Berthold entstammte einem Kärntner Grafengeschlecht. 1090 wurde er zum Bischof von Gurk ernannt. Seine Ernennung fiel in die Zeit des Investiturstreites. Erzbischof Gebhard von Salzburg wurde im Jahr 1085 durch Kaiser Heinrich IV. abgesetzt und musste Salzburg verlassen. Der vom Kaiser eingesetzte Berthold von Moosburg regierte als Gegenerzbischof. Am 16. Juni 1090 wurde Berthold von Zeltschach als Nachfolger auf dem verwaisten Gurker Bischofsstuhl eingesetzt, da Berthold aber nicht durch den rechtmäßigen Salzburger Erzbischof zum Bischof ernannt wurde, wird er in der Geschichte zumeist als „Eindringling“ bezeichnet.

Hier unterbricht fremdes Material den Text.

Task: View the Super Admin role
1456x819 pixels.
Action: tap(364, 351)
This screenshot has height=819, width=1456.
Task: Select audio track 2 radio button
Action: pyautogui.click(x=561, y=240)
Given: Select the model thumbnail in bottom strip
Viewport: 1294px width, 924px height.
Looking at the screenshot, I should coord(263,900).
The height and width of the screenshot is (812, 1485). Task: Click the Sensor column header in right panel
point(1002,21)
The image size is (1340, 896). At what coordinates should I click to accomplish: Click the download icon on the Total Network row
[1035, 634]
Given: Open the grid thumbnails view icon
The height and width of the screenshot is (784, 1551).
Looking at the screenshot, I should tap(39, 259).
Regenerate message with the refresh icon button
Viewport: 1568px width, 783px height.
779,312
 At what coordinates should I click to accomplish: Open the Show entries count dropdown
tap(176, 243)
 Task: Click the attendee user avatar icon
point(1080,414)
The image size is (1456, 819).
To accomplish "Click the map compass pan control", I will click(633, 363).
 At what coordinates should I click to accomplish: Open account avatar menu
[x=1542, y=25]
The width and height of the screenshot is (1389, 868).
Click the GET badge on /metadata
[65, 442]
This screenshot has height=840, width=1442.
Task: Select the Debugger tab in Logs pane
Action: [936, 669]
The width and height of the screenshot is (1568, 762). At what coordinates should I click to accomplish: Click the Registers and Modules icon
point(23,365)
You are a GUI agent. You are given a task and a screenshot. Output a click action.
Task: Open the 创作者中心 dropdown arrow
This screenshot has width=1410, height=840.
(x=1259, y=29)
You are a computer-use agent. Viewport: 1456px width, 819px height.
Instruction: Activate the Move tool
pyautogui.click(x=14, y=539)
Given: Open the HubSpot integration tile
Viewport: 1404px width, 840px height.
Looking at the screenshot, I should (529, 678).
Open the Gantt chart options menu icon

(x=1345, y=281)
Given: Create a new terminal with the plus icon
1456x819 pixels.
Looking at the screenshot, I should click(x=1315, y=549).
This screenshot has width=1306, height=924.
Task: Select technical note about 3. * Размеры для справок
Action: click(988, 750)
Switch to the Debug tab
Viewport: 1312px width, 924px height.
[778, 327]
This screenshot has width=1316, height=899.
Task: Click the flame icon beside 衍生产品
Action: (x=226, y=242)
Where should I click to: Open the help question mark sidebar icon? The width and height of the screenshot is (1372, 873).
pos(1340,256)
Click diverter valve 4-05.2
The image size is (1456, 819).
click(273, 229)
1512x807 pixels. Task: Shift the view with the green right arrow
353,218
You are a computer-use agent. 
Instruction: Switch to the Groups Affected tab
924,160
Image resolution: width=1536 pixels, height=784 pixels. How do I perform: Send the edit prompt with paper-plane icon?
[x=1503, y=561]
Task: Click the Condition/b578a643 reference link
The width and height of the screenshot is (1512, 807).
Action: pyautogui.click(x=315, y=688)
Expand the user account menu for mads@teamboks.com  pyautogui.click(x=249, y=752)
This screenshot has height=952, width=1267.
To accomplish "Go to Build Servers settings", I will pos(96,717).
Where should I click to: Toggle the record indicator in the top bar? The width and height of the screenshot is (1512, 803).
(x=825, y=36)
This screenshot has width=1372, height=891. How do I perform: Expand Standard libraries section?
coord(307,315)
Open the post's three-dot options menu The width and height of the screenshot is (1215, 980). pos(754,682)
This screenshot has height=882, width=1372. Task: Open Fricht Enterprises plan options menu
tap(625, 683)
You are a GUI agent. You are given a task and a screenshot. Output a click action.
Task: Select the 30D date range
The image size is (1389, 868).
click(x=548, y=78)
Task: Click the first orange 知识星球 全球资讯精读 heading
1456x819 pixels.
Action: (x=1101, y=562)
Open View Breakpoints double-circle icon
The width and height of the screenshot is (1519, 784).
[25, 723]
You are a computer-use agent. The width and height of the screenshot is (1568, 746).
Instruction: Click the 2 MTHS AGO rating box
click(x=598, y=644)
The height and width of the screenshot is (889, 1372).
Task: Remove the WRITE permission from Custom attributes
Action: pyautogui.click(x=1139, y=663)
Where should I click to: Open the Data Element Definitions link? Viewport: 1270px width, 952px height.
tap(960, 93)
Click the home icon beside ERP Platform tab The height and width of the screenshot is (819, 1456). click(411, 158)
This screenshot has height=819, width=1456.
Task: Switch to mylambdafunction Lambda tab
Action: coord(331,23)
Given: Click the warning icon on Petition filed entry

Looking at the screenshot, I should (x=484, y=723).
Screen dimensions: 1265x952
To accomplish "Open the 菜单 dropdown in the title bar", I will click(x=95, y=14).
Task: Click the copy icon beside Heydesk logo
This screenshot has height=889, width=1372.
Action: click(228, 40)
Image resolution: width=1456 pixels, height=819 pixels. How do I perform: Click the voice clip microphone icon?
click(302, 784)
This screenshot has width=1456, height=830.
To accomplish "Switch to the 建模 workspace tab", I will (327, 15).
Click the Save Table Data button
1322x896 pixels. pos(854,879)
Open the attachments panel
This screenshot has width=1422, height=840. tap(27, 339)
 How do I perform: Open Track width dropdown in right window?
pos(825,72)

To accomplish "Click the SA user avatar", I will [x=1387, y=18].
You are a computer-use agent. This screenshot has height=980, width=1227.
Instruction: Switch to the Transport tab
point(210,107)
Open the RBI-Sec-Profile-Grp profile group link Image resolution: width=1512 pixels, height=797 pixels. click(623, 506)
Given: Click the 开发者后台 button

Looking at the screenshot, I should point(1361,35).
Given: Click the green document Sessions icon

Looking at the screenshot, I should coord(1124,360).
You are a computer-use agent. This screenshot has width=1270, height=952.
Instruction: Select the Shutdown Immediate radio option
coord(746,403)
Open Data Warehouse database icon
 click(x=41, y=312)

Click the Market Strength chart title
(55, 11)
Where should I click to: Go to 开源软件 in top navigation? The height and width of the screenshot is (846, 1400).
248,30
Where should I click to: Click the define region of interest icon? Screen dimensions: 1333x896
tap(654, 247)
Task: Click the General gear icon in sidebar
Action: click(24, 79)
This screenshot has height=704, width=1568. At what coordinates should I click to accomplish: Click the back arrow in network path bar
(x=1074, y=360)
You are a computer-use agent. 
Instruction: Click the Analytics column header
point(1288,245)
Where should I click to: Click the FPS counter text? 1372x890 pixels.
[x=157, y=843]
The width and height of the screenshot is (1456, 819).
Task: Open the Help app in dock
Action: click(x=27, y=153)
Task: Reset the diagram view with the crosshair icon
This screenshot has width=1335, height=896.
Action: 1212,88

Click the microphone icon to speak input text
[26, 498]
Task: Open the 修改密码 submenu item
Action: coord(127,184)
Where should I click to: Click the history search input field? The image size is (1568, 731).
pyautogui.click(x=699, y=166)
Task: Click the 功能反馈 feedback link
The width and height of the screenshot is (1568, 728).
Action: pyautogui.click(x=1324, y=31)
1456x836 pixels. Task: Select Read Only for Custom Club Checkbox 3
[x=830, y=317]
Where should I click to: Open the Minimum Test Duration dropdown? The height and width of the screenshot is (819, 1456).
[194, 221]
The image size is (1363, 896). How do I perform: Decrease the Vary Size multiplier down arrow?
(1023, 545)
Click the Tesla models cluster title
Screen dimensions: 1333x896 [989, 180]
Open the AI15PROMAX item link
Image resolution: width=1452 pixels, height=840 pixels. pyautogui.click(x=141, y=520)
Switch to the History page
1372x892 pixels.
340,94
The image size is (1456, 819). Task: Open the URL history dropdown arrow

Berthold von Zeltschach verschleuderte aber das ganze Bistum, um sich beim Kärntner Adel beliebt zu machen und dadurch seine Herrschaft zu sichern. Berthold konnte sich noch mehrere Jahre als Bischof halten. Als König Heinrich V. zur päpstlichen Partei übertrat und Konrad von Abenberg Erzbischof wurde, der von beiden Seiten anerkannt war, wurde 1106 Berthold von Zeltschach abgesetzt. Er wurde mit dem Bann belegt und Hiltebold wurde sein Nachfolger. Bertold anerkannte den päpstlichen Beschluss und zog sich in das Stift St. Paul im Lavanttal zurück. Dort verstarb er an einem 2. Jänner, in welchem Jahr ist nicht bekannt.